Five Conditions for No Change

1. No Mutations
   • No new alleles added to the gene pool.
2. Random Mating
   • No sexual selection; allele distribution is by chance.
3. No Natural Selection
   • Alleles do not confer any adaptive advantage.
4. Large Population Size
   • Ideally infinitely large to avoid genetic drift.
5. No Immigration or Emigration
   • No gene flow; population remains closed.

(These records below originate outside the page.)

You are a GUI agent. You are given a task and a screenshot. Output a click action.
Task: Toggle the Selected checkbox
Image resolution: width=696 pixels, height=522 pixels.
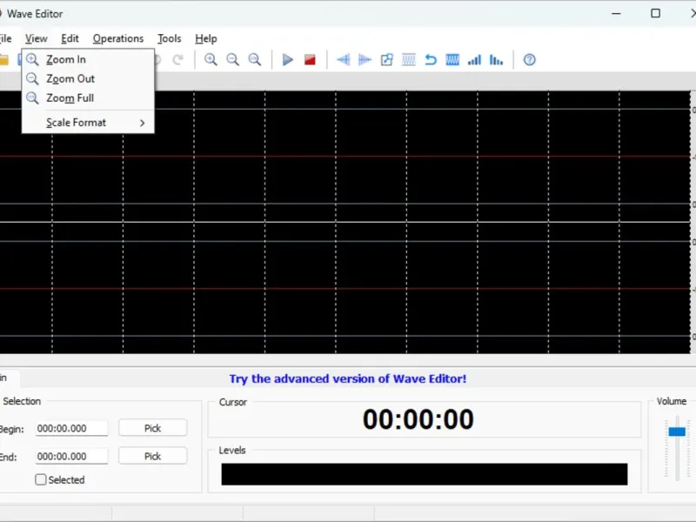(x=41, y=479)
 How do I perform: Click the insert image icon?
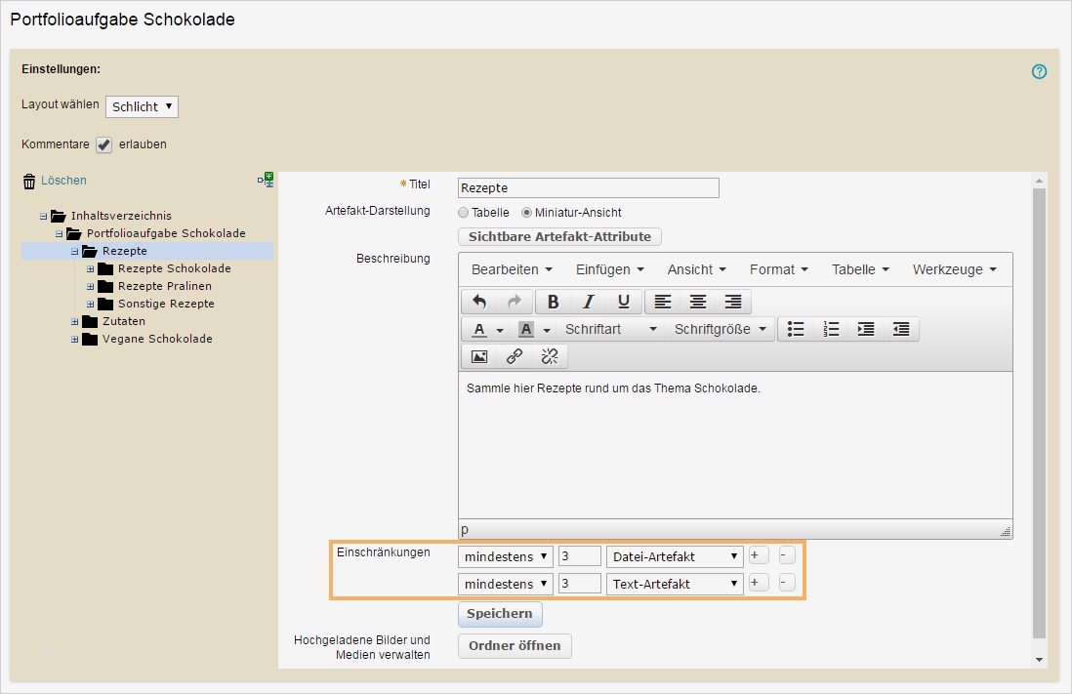pos(479,356)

• When these conditions are met, no microevolution occurs.

Hardy-Weinberg Model

• Null Model: Predicts no evolution if conditions are met.
• Purpose: Disproving the model shows evolution occurs under certain conditions.

Mechanisms of Evolution

Natural Selection

• Non-random: Adaptive changes in allele frequencies due to differential reproductive success.
  • Example: DDT-resistant insects have higher offspring survival.

Genetic Drift

• Random: Changes in allele frequencies due to sampling artifact.
  • Smaller samples lead to greater deviation from the parent population.
  • Loss of Alleles: Smaller samples can lose alleles entirely.
  • Example: M&M analogy - smaller handfuls less representative of full bowl.

Founder Effect

• New population started from a few individuals from a larger population.
• Sample may not represent original population's allele distribution.

Bottleneck Effect

• Sudden reduction in population size leads to non-representative samples.
• Survivors not necessarily the most adaptive.
• Example: Greater prairie chicken population in Illinois.
  • Habitat loss led to reduced heterozygosity and decreased egg viability.

Gene Flow

• Movement of Alleles: Through immigration/emigration or gamete transfer.
• Effects:
  • Reduces variation among populations over time.
  • Can mix up genetic diversity or homogenize it.
  • Negative Case: Dutch birds receiving less adapted mainland alleles.
  • Positive Case: Spread of pesticide resistance in malarial mosquitoes.

Key Takeaways

• Allele and genotype frequencies are affected by mutation, sexual selection, natural selection, genetic drift, and gene flow.
• Large effects seen in small populations and isolated populations.
• Genetic drift and gene flow can lead to fixation or loss of alleles, impacting genetic variability.